SECURITIES AND EXCHANGE COMMISSION

WASHINGTON, D.C. 20549

 

 

FORM 8-K

 

 

CURRENT REPORT

Pursuant to Section 13 or 15(d)

of the Securities Exchange Act of 1934

Date of Report (Date of earliest event reported): March 22, 2017

 

 

CYNOSURE, INC.

(Exact Name of Registrant as Specified in Charter)

 

 

 

Delaware   000-51623   04-3125110

(State or Other Jurisdiction

of Incorporation)

 

(Commission

File Number)

 

(IRS Employer

Identification No.)

 

5 Carlisle Road

Westford, MA

  01886
(Address of Principal Executive Offices)   (Zip Code)

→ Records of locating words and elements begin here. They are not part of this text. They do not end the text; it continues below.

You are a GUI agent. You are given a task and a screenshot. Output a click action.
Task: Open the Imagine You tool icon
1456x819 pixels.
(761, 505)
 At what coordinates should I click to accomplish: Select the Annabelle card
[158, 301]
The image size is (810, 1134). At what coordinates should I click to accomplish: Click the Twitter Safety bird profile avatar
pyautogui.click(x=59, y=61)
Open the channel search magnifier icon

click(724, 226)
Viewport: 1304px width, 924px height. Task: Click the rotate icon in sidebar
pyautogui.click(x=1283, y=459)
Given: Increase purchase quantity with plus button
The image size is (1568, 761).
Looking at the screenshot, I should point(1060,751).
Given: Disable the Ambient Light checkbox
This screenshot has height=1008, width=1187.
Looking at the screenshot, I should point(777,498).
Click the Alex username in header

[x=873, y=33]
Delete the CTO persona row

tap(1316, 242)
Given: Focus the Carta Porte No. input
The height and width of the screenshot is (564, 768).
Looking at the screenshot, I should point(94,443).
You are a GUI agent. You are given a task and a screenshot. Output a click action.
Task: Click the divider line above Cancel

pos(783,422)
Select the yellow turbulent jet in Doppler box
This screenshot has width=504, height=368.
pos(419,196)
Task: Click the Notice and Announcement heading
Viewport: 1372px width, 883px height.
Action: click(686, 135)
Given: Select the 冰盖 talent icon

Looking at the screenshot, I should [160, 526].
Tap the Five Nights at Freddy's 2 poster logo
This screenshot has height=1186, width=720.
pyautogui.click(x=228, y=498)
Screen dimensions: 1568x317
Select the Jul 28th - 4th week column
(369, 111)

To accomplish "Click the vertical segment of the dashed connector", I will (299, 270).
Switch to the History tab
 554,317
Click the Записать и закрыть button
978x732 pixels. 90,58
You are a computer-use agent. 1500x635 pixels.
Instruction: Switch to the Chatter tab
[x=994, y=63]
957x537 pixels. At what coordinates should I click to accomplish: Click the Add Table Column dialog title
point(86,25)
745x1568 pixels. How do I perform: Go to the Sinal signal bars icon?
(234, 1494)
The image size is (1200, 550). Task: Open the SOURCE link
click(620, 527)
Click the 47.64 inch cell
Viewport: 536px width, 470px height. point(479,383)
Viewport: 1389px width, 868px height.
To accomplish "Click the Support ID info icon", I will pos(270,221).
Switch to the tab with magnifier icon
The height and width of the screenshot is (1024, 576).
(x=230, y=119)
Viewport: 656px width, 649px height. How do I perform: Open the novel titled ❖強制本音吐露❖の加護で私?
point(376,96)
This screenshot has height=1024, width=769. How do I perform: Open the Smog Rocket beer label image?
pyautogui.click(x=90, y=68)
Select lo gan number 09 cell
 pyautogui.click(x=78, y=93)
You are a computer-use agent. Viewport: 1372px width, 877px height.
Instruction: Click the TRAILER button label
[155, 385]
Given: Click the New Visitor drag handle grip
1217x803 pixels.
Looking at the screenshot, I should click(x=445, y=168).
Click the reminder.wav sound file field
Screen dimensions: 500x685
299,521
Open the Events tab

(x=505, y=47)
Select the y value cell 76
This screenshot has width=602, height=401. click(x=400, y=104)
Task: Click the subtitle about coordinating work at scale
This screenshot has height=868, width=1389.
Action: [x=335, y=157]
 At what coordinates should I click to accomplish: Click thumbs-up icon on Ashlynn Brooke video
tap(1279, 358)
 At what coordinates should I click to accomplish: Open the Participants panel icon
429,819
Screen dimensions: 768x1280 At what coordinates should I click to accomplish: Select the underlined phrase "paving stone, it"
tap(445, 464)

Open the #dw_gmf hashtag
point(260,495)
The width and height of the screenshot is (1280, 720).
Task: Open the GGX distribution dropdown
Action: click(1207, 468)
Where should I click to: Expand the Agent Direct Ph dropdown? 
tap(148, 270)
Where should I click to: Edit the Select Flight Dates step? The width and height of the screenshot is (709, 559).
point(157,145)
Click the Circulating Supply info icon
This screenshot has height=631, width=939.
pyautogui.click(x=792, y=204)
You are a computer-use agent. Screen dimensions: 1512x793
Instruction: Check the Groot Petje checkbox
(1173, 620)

Registrant’s telephone number, including area code: (978) 256-4200

Not applicable

(Former Name or Former Address, if Changed Since Last Report)

 

 

Check the appropriate box below if the Form 8-K filing is intended to simultaneously satisfy the filing obligation of the registrant under any of the following provisions (see General Instruction A.2. below):

 

  Written communications pursuant to Rule 425 under the Securities Act (17 CFR 230.425)

 

  Soliciting material pursuant to Rule 14a-12 under the Exchange Act (17 CFR 240.14a-12)

 

  Pre-commencement communications pursuant to Rule 14d-2(b) under the Exchange Act (17 CFR 240.14d-2(b))

 

  Pre-commencement communications pursuant to Rule 13e-4(c) under the Exchange Act (17 CFR 240.13e-4(c))

 

 

 


Introductory Note.

As previously disclosed in the Current Report on Form 8-K filed with the Securities and Exchange Commission (“SEC”) by Cynosure, Inc. (the “Company”), on February 14, 2017, the Company entered into an Agreement and Plan of Merger (the “Merger Agreement”) with Hologic, Inc. (“Parent”) and Minuteman Merger Sub, Inc. (“Purchaser”), a wholly-owned subsidiary of Parent. Pursuant to the Merger Agreement, on February 22, 2017, Purchaser commenced a tender offer to acquire all of the outstanding shares of the Company’s Class A Common Stock, par value $0.001 per share (the “Shares”), at a purchase price of $66.00 per share, net to the seller in cash, without interest, subject to any required withholding of taxes (the “Offer Price”), upon the terms and subject to the conditions set forth in the Offer to Purchase, dated February 22, 2017 (as amended or supplemented from time to time, the “Offer to Purchase”), and in the related Letter of Transmittal (which, together with the Offer to Purchase, as each may be amended or supplemented from time to time, constitute the “Offer”), filed as Exhibits (a)(1)(A) and (a)(1)(B), respectively, to the Tender Offer Statement on Schedule TO (as amended or supplemented from time to time) filed by Parent and Purchaser with the SEC on February 22, 2017.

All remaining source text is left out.